## Task details
Because the listing below is to be kept intact, restate all of it word for word.

## Records provided
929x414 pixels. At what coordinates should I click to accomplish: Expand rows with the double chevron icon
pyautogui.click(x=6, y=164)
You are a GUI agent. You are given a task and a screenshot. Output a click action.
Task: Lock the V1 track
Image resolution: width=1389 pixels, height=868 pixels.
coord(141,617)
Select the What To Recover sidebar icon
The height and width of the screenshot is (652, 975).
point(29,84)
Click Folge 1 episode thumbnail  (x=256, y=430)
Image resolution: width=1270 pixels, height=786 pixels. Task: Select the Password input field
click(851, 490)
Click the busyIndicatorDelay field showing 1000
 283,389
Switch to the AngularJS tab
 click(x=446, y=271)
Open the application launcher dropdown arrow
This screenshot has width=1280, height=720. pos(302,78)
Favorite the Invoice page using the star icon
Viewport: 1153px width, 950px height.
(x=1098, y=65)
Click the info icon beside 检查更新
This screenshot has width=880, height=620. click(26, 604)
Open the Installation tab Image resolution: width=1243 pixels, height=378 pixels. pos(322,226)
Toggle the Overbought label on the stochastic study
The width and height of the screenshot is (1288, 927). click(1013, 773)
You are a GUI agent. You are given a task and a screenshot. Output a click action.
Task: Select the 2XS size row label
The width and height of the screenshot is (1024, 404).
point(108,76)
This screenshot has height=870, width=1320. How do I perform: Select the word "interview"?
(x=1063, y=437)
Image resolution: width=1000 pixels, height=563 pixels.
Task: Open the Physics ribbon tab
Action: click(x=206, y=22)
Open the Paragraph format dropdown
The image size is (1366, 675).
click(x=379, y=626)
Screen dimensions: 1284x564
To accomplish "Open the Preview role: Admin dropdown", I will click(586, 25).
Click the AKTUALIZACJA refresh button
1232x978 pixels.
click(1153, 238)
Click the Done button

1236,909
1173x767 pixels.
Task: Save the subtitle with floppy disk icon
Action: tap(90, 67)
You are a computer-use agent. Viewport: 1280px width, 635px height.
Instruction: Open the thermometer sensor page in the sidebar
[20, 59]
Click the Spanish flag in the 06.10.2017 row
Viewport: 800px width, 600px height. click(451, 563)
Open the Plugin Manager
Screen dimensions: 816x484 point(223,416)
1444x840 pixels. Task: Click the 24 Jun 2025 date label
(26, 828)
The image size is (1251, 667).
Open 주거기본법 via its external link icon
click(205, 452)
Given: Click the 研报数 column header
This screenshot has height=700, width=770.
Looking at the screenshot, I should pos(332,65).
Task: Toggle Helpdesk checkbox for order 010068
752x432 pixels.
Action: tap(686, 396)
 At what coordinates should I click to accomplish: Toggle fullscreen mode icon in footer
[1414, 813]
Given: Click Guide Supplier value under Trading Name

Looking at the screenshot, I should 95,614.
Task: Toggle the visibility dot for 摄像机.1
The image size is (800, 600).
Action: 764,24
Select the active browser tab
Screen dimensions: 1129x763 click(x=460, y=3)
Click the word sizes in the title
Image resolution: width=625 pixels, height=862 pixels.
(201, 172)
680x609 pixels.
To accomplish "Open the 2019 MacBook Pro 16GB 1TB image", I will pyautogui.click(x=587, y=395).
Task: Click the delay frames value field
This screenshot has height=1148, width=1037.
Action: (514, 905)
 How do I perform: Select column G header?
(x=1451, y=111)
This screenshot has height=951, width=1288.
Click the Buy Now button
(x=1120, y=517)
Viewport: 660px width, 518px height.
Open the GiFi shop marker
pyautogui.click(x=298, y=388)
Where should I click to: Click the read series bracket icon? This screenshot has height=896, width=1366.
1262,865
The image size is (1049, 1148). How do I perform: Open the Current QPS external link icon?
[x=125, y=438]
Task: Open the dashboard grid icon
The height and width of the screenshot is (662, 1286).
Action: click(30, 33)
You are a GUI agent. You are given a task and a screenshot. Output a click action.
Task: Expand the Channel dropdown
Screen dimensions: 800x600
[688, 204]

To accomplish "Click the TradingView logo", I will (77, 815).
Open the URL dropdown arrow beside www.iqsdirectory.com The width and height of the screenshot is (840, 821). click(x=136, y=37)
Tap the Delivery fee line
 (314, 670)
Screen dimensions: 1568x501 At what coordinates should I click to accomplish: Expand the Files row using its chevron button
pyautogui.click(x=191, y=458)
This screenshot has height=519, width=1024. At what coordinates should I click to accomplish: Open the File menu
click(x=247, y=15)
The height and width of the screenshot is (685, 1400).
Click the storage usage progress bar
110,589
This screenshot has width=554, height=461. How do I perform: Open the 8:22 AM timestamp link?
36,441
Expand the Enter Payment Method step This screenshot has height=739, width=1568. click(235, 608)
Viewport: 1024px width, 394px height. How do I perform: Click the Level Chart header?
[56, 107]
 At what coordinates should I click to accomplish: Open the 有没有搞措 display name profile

## Response for this exercise
929x414 pixels. At what coordinates should I click to accomplish: Expand rows with the double chevron icon
pyautogui.click(x=6, y=164)
You are a GUI agent. You are given a task and a screenshot. Output a click action.
Task: Lock the V1 track
Image resolution: width=1389 pixels, height=868 pixels.
coord(141,617)
Select the What To Recover sidebar icon
The height and width of the screenshot is (652, 975).
point(29,84)
Click Folge 1 episode thumbnail  (x=256, y=430)
Image resolution: width=1270 pixels, height=786 pixels. Task: Select the Password input field
click(851, 490)
Click the busyIndicatorDelay field showing 1000
 283,389
Switch to the AngularJS tab
 click(x=446, y=271)
Open the application launcher dropdown arrow
This screenshot has width=1280, height=720. pos(302,78)
Favorite the Invoice page using the star icon
Viewport: 1153px width, 950px height.
(x=1098, y=65)
Click the info icon beside 检查更新
This screenshot has width=880, height=620. click(26, 604)
Open the Installation tab Image resolution: width=1243 pixels, height=378 pixels. pos(322,226)
Toggle the Overbought label on the stochastic study
The width and height of the screenshot is (1288, 927). click(1013, 773)
You are a GUI agent. You are given a task and a screenshot. Output a click action.
Task: Select the 2XS size row label
The width and height of the screenshot is (1024, 404).
point(108,76)
This screenshot has height=870, width=1320. How do I perform: Select the word "interview"?
(x=1063, y=437)
Image resolution: width=1000 pixels, height=563 pixels.
Task: Open the Physics ribbon tab
Action: click(x=206, y=22)
Open the Paragraph format dropdown
The image size is (1366, 675).
click(x=379, y=626)
Screen dimensions: 1284x564
To accomplish "Open the Preview role: Admin dropdown", I will click(586, 25).
Click the AKTUALIZACJA refresh button
1232x978 pixels.
click(1153, 238)
Click the Done button

1236,909
1173x767 pixels.
Task: Save the subtitle with floppy disk icon
Action: tap(90, 67)
You are a computer-use agent. Viewport: 1280px width, 635px height.
Instruction: Open the thermometer sensor page in the sidebar
[20, 59]
Click the Spanish flag in the 06.10.2017 row
Viewport: 800px width, 600px height. click(451, 563)
Open the Plugin Manager
Screen dimensions: 816x484 point(223,416)
1444x840 pixels. Task: Click the 24 Jun 2025 date label
(26, 828)
The image size is (1251, 667).
Open 주거기본법 via its external link icon
click(205, 452)
Given: Click the 研报数 column header
This screenshot has height=700, width=770.
Looking at the screenshot, I should pos(332,65).
Task: Toggle Helpdesk checkbox for order 010068
752x432 pixels.
Action: tap(686, 396)
 At what coordinates should I click to accomplish: Toggle fullscreen mode icon in footer
[1414, 813]
Given: Click Guide Supplier value under Trading Name

Looking at the screenshot, I should 95,614.
Task: Toggle the visibility dot for 摄像机.1
The image size is (800, 600).
Action: 764,24
Select the active browser tab
Screen dimensions: 1129x763 click(x=460, y=3)
Click the word sizes in the title
Image resolution: width=625 pixels, height=862 pixels.
(201, 172)
680x609 pixels.
To accomplish "Open the 2019 MacBook Pro 16GB 1TB image", I will pyautogui.click(x=587, y=395).
Task: Click the delay frames value field
This screenshot has height=1148, width=1037.
Action: (514, 905)
 How do I perform: Select column G header?
(x=1451, y=111)
This screenshot has height=951, width=1288.
Click the Buy Now button
(x=1120, y=517)
Viewport: 660px width, 518px height.
Open the GiFi shop marker
pyautogui.click(x=298, y=388)
Where should I click to: Click the read series bracket icon? This screenshot has height=896, width=1366.
1262,865
The image size is (1049, 1148). How do I perform: Open the Current QPS external link icon?
[x=125, y=438]
Task: Open the dashboard grid icon
The height and width of the screenshot is (662, 1286).
Action: click(30, 33)
You are a GUI agent. You are given a task and a screenshot. Output a click action.
Task: Expand the Channel dropdown
Screen dimensions: 800x600
[688, 204]

To accomplish "Click the TradingView logo", I will (77, 815).
Open the URL dropdown arrow beside www.iqsdirectory.com The width and height of the screenshot is (840, 821). click(x=136, y=37)
Tap the Delivery fee line
 (314, 670)
Screen dimensions: 1568x501 At what coordinates should I click to accomplish: Expand the Files row using its chevron button
pyautogui.click(x=191, y=458)
This screenshot has height=519, width=1024. At what coordinates should I click to accomplish: Open the File menu
click(x=247, y=15)
The height and width of the screenshot is (685, 1400).
Click the storage usage progress bar
110,589
This screenshot has width=554, height=461. How do I perform: Open the 8:22 AM timestamp link?
36,441
Expand the Enter Payment Method step This screenshot has height=739, width=1568. click(235, 608)
Viewport: 1024px width, 394px height. How do I perform: Click the Level Chart header?
[56, 107]
 At what coordinates should I click to accomplish: Open the 有没有搞措 display name profile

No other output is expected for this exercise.